In the field of oral aesthetics, the final vision should be perceived before treatment techniques commence. The final vision or perception is tempered with several technical factors. One is the vision of the practitioner, which could be influenced by the individual’s desires, the culture where he or she practices, or the availability of materials.
In aesthetic dentistry, we should see the desired result before we commence. Patients’ input is vital, and as we listen to them, we note these concerns and desires first. While they are not always practical, the patient’s desires are tempered by cultural, family, and economic influences. The dentist’s professional input should be combined with the patient’s desires. The dentist’s input is tempered by (1) experience, (2) educational exposure (how many continuing education courses have assisted his or her growth, confidence, experience, and comfort using available materials), (3) laboratory technique interchange, and (4) communication with labs. So many variables. We are in need of consistency with such variability.
Coordinating the periodontium and its colors and shapes to emphasize the teeth and desired smile using available restorative materials is technically paramount. Plus, imagination is needed. The preventive maintenance of the treatment result is also part of picture.
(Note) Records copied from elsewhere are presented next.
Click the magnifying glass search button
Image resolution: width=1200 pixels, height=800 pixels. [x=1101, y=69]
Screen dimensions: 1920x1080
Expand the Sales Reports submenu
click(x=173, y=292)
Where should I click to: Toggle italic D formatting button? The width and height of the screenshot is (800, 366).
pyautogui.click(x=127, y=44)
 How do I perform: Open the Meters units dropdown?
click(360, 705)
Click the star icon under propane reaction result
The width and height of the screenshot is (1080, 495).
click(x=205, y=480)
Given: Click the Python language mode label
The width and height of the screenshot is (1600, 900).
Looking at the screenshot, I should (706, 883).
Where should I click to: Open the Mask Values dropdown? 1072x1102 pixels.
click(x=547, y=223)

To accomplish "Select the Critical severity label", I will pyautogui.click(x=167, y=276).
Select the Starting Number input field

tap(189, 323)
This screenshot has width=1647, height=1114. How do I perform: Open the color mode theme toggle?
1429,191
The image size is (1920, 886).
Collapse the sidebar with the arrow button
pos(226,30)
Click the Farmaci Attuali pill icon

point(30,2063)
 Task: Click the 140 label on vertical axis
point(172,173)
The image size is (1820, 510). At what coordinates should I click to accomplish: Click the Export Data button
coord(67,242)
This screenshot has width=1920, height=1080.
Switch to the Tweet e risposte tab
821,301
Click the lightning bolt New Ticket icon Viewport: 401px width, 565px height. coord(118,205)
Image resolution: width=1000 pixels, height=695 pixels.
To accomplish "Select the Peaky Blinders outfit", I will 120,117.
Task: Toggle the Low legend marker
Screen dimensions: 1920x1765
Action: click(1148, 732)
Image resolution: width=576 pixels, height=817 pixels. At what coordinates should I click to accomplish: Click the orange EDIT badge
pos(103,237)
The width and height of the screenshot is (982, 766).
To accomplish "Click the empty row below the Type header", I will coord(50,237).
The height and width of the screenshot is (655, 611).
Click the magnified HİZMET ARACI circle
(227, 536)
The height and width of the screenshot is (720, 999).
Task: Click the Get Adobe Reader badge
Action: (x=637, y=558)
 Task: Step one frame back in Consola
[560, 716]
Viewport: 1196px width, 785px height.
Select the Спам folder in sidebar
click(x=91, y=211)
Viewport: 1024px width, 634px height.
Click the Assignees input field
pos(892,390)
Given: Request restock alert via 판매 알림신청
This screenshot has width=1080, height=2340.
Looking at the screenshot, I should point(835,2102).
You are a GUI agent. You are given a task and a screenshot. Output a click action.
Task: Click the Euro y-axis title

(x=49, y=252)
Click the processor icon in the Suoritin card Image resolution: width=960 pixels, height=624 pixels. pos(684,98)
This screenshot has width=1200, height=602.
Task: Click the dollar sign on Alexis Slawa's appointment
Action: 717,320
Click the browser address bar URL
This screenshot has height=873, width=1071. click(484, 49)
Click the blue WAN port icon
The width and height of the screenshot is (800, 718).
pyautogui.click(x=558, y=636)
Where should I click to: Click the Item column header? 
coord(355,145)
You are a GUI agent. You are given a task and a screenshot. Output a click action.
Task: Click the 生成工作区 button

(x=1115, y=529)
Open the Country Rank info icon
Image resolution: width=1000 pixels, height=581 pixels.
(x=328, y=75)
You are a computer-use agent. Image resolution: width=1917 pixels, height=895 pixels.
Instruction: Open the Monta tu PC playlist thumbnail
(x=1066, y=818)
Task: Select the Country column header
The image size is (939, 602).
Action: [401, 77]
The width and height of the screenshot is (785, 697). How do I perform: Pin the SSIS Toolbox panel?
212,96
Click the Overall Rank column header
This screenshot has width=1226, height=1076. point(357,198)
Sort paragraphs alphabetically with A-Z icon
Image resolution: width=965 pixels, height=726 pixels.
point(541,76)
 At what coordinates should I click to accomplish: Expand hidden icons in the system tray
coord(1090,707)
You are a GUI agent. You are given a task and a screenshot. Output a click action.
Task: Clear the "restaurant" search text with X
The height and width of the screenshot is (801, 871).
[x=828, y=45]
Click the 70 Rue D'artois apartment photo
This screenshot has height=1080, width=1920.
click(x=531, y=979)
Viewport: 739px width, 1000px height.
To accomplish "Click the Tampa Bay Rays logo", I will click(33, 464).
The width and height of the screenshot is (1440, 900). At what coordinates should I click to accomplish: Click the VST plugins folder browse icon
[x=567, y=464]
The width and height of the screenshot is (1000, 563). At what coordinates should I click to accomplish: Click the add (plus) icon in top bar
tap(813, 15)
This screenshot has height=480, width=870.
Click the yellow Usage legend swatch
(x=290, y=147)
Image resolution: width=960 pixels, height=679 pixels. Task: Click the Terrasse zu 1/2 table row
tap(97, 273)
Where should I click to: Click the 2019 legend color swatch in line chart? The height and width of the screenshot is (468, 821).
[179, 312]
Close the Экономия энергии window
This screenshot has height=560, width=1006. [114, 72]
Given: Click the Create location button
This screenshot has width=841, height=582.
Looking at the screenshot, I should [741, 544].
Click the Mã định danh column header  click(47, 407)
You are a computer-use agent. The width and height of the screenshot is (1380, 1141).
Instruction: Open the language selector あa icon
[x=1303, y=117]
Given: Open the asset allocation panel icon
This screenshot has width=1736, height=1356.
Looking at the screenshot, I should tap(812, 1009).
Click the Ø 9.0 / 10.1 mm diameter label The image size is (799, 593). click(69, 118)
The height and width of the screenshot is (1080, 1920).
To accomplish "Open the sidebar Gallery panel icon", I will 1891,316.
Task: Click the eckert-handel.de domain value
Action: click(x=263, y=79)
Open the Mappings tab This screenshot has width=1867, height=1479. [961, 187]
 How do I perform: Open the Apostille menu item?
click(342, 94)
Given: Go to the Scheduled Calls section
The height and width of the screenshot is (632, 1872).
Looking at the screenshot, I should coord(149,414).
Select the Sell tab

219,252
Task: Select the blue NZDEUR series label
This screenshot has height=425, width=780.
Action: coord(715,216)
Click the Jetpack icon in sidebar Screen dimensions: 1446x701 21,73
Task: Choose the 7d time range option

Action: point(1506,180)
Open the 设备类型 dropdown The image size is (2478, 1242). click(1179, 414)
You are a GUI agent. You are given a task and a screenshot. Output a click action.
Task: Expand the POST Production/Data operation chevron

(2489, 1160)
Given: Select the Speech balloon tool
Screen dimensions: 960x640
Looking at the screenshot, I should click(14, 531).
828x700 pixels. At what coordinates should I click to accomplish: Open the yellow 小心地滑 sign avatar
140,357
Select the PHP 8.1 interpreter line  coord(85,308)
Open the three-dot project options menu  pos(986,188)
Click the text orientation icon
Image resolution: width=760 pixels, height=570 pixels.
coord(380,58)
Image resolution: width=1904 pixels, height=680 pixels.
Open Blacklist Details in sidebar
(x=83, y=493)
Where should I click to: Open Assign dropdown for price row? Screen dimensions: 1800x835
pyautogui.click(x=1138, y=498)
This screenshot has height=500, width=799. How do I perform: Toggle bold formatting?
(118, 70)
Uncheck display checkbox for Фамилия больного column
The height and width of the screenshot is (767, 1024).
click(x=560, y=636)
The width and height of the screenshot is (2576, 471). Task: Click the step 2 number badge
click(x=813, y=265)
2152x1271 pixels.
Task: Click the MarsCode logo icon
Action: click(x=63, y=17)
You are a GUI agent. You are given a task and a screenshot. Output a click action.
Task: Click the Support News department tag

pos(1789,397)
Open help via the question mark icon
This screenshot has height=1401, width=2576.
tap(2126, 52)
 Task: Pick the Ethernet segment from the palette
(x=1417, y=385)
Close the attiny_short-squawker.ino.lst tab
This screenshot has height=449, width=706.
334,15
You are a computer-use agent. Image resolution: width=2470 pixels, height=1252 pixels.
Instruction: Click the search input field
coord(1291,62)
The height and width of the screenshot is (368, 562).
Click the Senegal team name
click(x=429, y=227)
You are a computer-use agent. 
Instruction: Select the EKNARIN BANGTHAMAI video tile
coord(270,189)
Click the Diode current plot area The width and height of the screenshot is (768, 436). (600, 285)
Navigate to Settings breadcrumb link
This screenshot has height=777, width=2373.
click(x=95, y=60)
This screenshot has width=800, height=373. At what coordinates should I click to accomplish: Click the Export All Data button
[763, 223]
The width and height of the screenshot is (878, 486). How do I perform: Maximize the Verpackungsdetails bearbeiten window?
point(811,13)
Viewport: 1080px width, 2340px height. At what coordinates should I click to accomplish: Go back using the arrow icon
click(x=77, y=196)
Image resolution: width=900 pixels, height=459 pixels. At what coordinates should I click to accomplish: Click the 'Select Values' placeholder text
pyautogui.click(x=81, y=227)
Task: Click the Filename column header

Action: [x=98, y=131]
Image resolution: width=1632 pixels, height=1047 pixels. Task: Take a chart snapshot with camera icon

The natural color of the patient’s surrounding periodontal tissue should blend into and direct one’s focus to the desired aesthetic illusion. In other words, the background elucidates the foreground “illusion.” If the periodontal background is unhealthy or asymmetrical in height and/or length, it will distract from the desired focus.The periodontal tissues that form the background can and should be manipulated to gain health as well as a symmetrical background color. This may minimize or even avoid unnecessary mechanical correction of the hard tooth structures.
We need to know the desired anatomy before initiating treatment plus the effort it takes to achieve it. In the periodontal oral tissues, there are 2 colors that stand out—the reddish-blue alveolar mucosa and the pinkish-white keratinized attached gingiva.The line of demarcation is the mucogingival junction. If we can acquire a symmetrical healthy zone of attached gingiva around the teeth, we can accentuate desired aesthetic features and diminish undesirable ones more easily yet facilitate and maintain the results.